By Jeffrey Bossler, Orcas Island
Back in the 70s and the 80s, when I worked with the U.S. Forest Service — burning thousands of acres of slash-off of clear-cuts in the Mount Baker Snoqualmie National Forest and fighting wildfires all over the west as a hotshot — wildfire season didn’t get started until about August. How things have changed!
Two recent fires – the Spring Creek Fire in Colorado and the Klamathon Fire on the California-Oregon border – started in the evening and overnight they both leaped to more than 20,000 acres. This explosive behavior has been seen on an upward trend for years now. Remember the harrowing fires in British Columbia Canada that erupted with the same veracity as a southern California brush fire? Lots of people became overnight armchair experts as to “why” this was, but I can tell you there is no single issue that tells even a tenth of the story. Things are different now, and there is no turning back to the “good old days.” Man is, for better or worse, an indispensable component of the ecosystem, and we have a lot of management to do.
The fire that burned an impression on my mind recently was the one that charred thousands of acres from Newhalem up the mossy canyon along Route 20 to the Diablo Dam in August 2015. We here in the San Juan Islands complacently think of ourselves as too coastal and insulated from what happens on the mainland. The facts may be quite different.
Most of us who have been working with nature in the Orcas woods for decades now perceive a shift in heat and precipitation, leading to hotter, longer and drier summers which create conditions conducive for fire. As of July 3, the U.S. Drought Monitor has all of western Washington state in “abnormally dry” and “moderate drought.” In the San Juan Islands, we are far more susceptible to wildfire, even in a normal year, than most any other area west of the Cascade crest because of the rain shadow that gives us our unique weather and all the Madrona trees.
I’ve been observing shocking examples of major nonmanagement and neglect representing obvious fire disasters just waiting to happen all over Orcas Island. I understand we’re all stressed out about things, overextended in mental bandwidth and short on money, but those things won’t matter when the flames are rushing up the hillside toward your house through the dry brush that stood untouched or unburned for years and decades.

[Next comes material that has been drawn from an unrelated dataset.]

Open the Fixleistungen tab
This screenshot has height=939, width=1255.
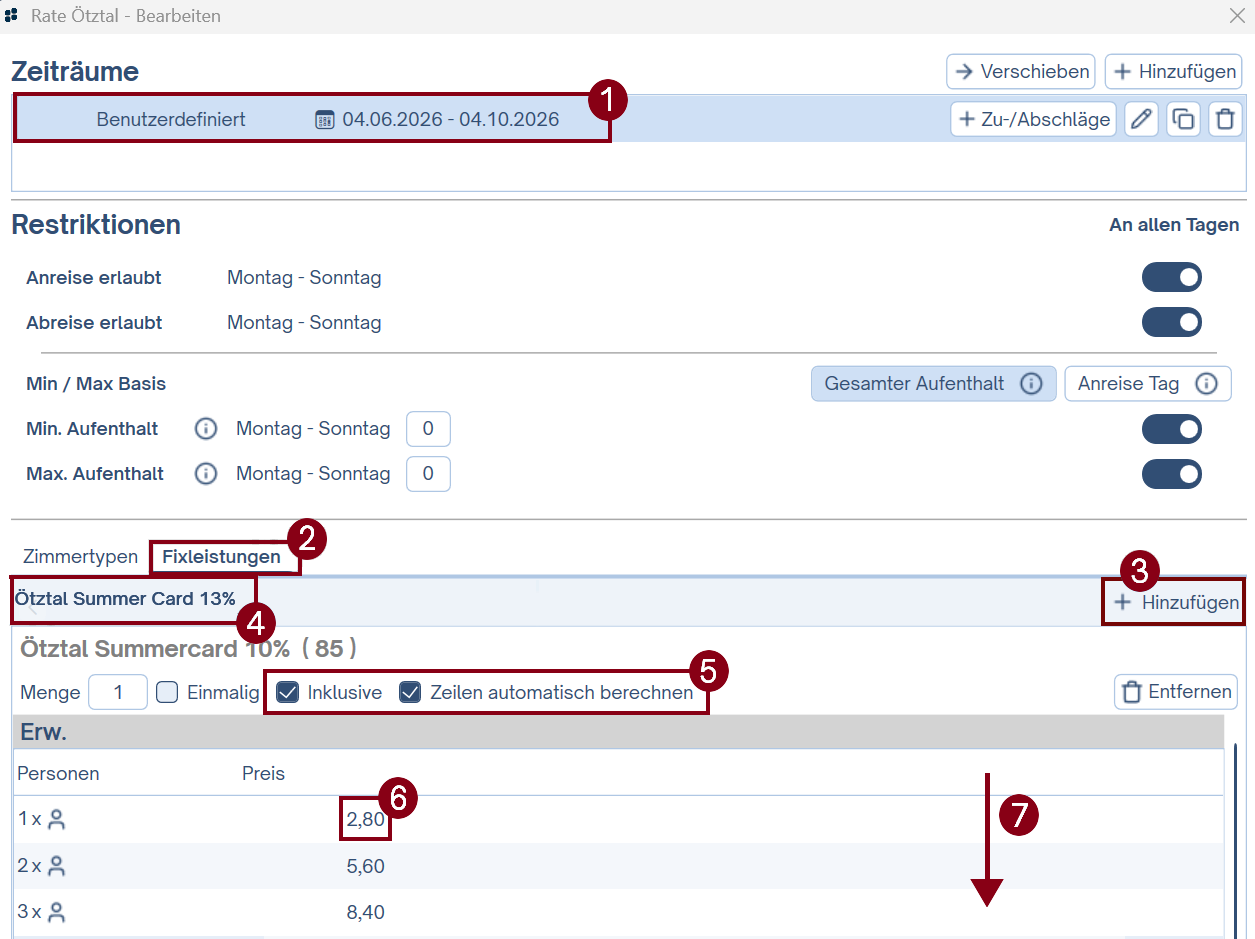pyautogui.click(x=221, y=557)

So when the rains begin again and it’s safe to work in the woods without starting a fire from a spark from a chainsaw, remember that lots of people who are in the business of cutting, chipping and brush burning are looking for work in the rainy months. There are many in-county and online resources that can help you organize your priorities …and then follow through to do the actual work to reduce our fire hazards.